Inductive power transfer (IPT) for Electric Vehicles (EVs) is an emerging technology that can transfer power wirelessly over certain distances, thus offering some remarkable characteristics in terms of flexibility, position and movability. The output power of an IPT system depends on the coupling factor of the magnetic couplers which can deviates from the nominal operating conditions due to occurrence of misalignment. Nevertheless, misalignment of the magnetic couplers in inductive charging is inevitable, and it usually results in the variation of the mutual inductance and output power of the system with corresponding decrease in the system overall efficiency.
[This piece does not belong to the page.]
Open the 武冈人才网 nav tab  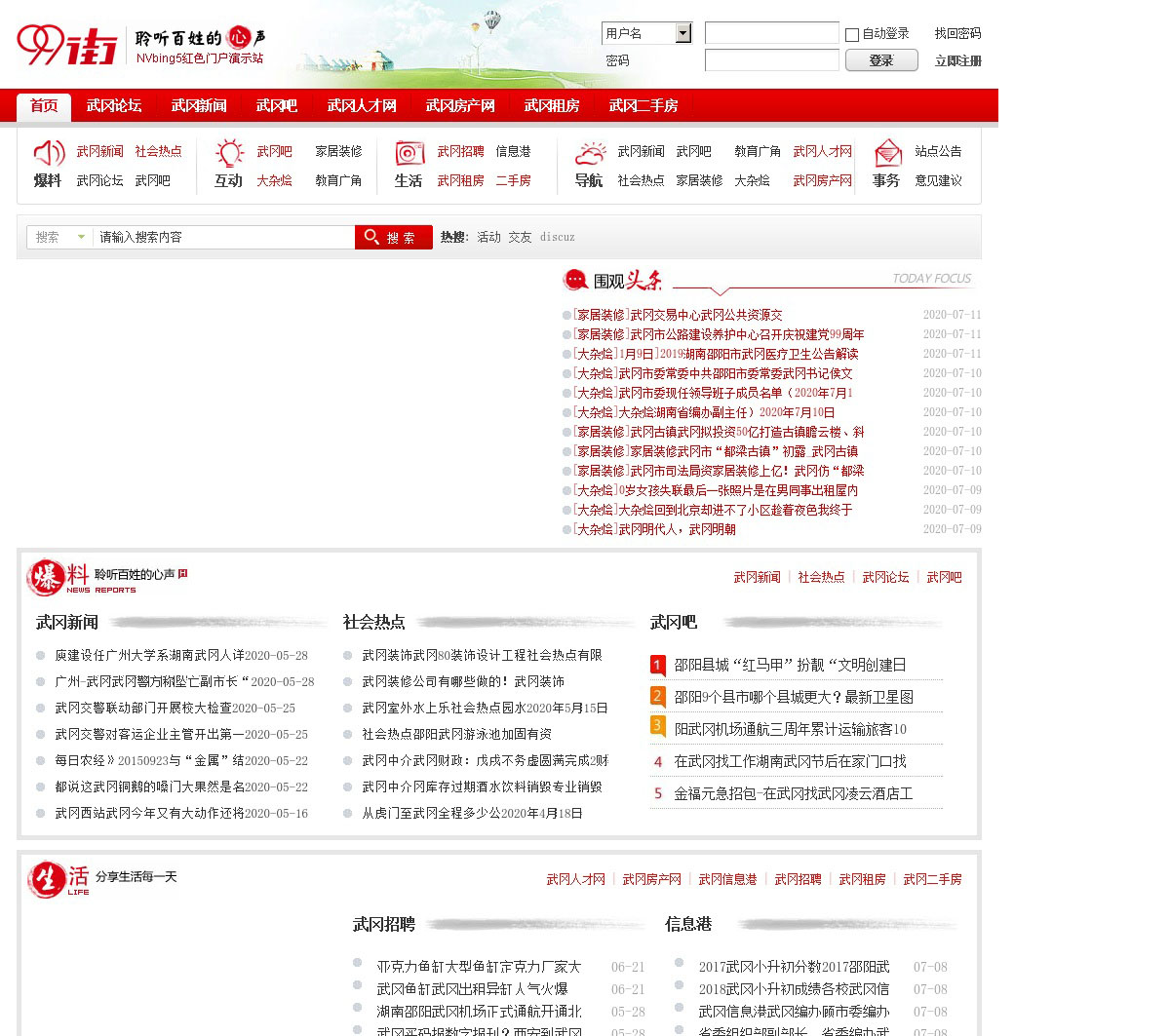pos(362,106)
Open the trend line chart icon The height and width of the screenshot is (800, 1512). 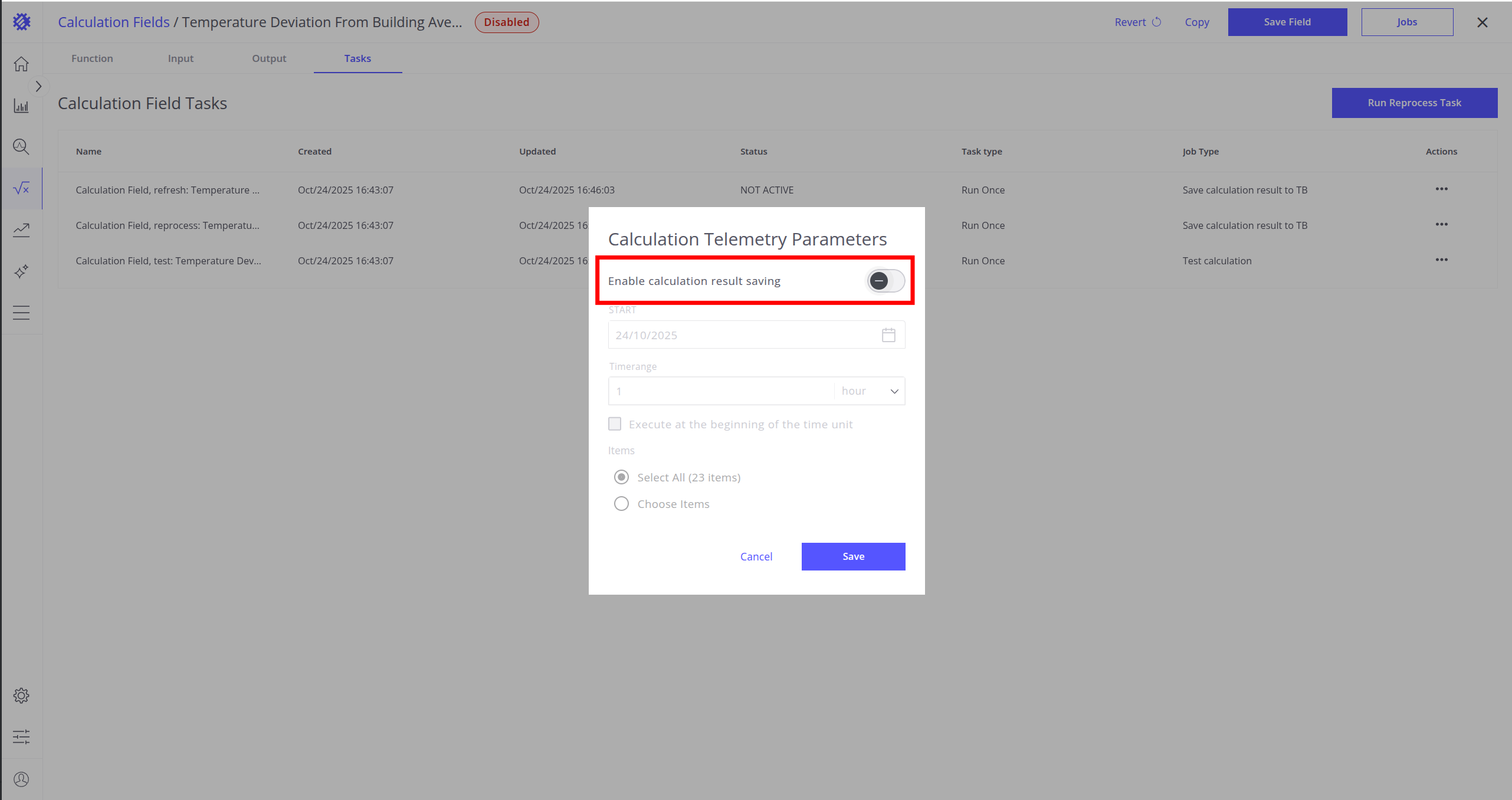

So far, the literature has reported various techniques for achieving designs with higher misalignment tolerance. The reported techniques can be mainly classified into three categories, as viewed from the following aspects: magnetic couplers layouts, compensation networks and control strategy. Each of these techniques has its pros and cons in terms of implementation cost, system layout, efficiency, power density and reliability depending on the application. With the increased investigation of more applications of IPT, new modified techniques of improving the misalignment tolerance in the IPT system are continuously being proposed based on permutations and combinations of the existing ones; thus causing some confusion and difficulties for researchers and system vendors to follow. This paper, therefore, aims to provide a comprehensive review of the existing methods for IPT systems that address the misalignment issue in EVs wireless charging. A review of the IPT system is presented and an investigation of the numerous factors affecting the output power and performances of the system when the coils are not aligned. In addition, the advantages and disadvantages of each technique on the IPT system’s performance are analyzed in detail.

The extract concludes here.